Mauritanie : les poursuites contre Mohamed Ould Bouamatou annulées

Comme on si attendait depuis quelques mois, la justice mauritanienne a annulé les poursuites judiciaires contre l’homme d’affaires Mohamed Ould Bouamatou, son associé Mohamed Ould Debagh et le conseiller des présidents africains Moustapha Ould Limam Chafi. Les trois personnalités avaient eu le malheur de contrarier la dictature de Mohamed Ould Abdel Aziz.

Mohamed Ould Bouamatou, bête noire du régime Abdel Aziz

Cette décision pendait au nez du nouveau pouvoir mauritanien, depuis plusieurs semaines. Le pôle anti-corruption du parquet du tribunal de Nouakchott vient d’annuler les poursuites judiciaires et le mandat d’arrêt international lancé en 2017 contre Mohamed Ould Bouamatou pour « corruption et fraude fiscale ». Le fondateur du groupe BSA et de la banque GBM avait été contraint à l’exil par l’ex président de la République Mohamed Abdel El Aziz, qu’il avait pourtant contribué à porter au pouvoir.

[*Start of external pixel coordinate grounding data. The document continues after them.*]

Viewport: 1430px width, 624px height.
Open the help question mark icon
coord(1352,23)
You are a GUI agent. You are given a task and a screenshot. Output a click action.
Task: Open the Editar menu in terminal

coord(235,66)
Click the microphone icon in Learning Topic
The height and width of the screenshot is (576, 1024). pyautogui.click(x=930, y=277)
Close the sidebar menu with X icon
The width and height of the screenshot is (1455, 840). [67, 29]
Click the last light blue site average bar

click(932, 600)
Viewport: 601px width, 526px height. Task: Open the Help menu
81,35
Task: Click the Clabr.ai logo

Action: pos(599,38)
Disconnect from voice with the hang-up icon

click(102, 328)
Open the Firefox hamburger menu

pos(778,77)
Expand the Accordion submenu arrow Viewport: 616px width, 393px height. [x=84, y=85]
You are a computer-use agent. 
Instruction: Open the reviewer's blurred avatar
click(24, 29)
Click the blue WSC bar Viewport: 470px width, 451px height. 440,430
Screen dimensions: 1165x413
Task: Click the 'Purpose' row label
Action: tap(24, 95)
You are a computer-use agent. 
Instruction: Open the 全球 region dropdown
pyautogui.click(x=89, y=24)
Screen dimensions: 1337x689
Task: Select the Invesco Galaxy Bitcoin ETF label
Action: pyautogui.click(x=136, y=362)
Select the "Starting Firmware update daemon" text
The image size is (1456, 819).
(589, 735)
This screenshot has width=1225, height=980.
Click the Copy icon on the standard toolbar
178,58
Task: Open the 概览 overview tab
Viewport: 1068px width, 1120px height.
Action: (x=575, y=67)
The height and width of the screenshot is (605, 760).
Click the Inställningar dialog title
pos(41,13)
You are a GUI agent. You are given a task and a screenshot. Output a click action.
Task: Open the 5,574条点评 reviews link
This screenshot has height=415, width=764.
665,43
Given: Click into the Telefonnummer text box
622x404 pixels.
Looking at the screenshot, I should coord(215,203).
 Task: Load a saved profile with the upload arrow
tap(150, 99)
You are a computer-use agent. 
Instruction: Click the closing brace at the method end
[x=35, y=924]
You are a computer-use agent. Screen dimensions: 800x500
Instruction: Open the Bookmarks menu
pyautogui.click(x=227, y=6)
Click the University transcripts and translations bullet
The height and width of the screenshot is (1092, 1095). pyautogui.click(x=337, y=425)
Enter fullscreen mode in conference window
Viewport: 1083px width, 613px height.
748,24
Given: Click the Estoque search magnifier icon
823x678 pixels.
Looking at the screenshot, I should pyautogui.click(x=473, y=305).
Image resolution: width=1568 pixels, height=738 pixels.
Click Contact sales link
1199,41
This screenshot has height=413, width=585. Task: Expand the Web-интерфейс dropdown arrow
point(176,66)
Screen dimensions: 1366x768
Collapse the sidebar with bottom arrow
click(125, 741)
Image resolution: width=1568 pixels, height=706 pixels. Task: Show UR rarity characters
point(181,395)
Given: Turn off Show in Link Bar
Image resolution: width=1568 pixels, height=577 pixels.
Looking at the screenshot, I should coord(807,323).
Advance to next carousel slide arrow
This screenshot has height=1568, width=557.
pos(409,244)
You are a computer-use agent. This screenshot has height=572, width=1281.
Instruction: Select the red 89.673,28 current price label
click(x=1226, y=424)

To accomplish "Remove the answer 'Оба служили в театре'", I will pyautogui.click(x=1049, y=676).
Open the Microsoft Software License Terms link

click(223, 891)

Le régime du président Aziz, aujourd’hui tombé en disgrâce, a accusé M. Bouamatou d’avoir financé en 2017 un groupe de sénateurs qui avait mené une fronde contre un référendum constitutionnel.

Un associé de M. Bouamatou, Mohamed Ould Debagh, qui ne faisait pas l’objet d’un mandat d’arrêt, n’est également plus visé par des poursuites judiciaires pour « corruption ». Le pôle antiterroriste a par ailleurs annulé les poursuites et le mandat d’arrêt lancé en 2011 pour « connivence et liens avec les groupes djihadistes au Sahel » contre Moustapha Ould Limam Chafi.

Lente décrue des tensions politiques en Mauritanie

« Cette mesure intervient dans le cadre de la volonté d’apaisement et la normalisation du climat politique dans le pays » après l’arrivée au pouvoir du président Mohamed Ould Cheikh El Ghazouani, a déclaré à l’AFP une source proche du pouvoir.

L’opposition mauritanienne avait réclamé, lors de rencontres avec le président Ghazouani, en octobre 2019, l’annulation des mesures prises à l’encontre de ces opposants pour permettre leur retour au pays. Le 13 décembre 2019, c’étaient au tour de milliers de Mauritaniens de manifester devant le palais présidentiel de Nouakchott pour réclamer le retour d’exil du banquier et les autres.

Un retour en grâce de Bouamatou ces dernières semaines

L’abandon des poursuites contre Mohamed Ould Bouamatou est une suite logique des dernières mesures de Nouakchott en faveur de l’entrepreneur. Mi-décembre, le nouveau pouvoir de Ghazouani avait levé les restrictions contre la Générale de Banque de Mauritanie.

Et le 30 décembre, Nouakchott faisait retirer des plaintes d’ONG proches de l’ancien président Ould Abdel Aziz, après avoir remis une distinction à Mohamed Ould Bouamatou pour les nombreux investissements effectués dans son pays. Cette reconnaissance réhabilitait en quelque sorte l’entrepreneur, qui n’était plus vraiment loin d’un retour au pays natal. Le philanthrope avait d’ailleurs déjà commencé à rénover sa maison de Nouakchott.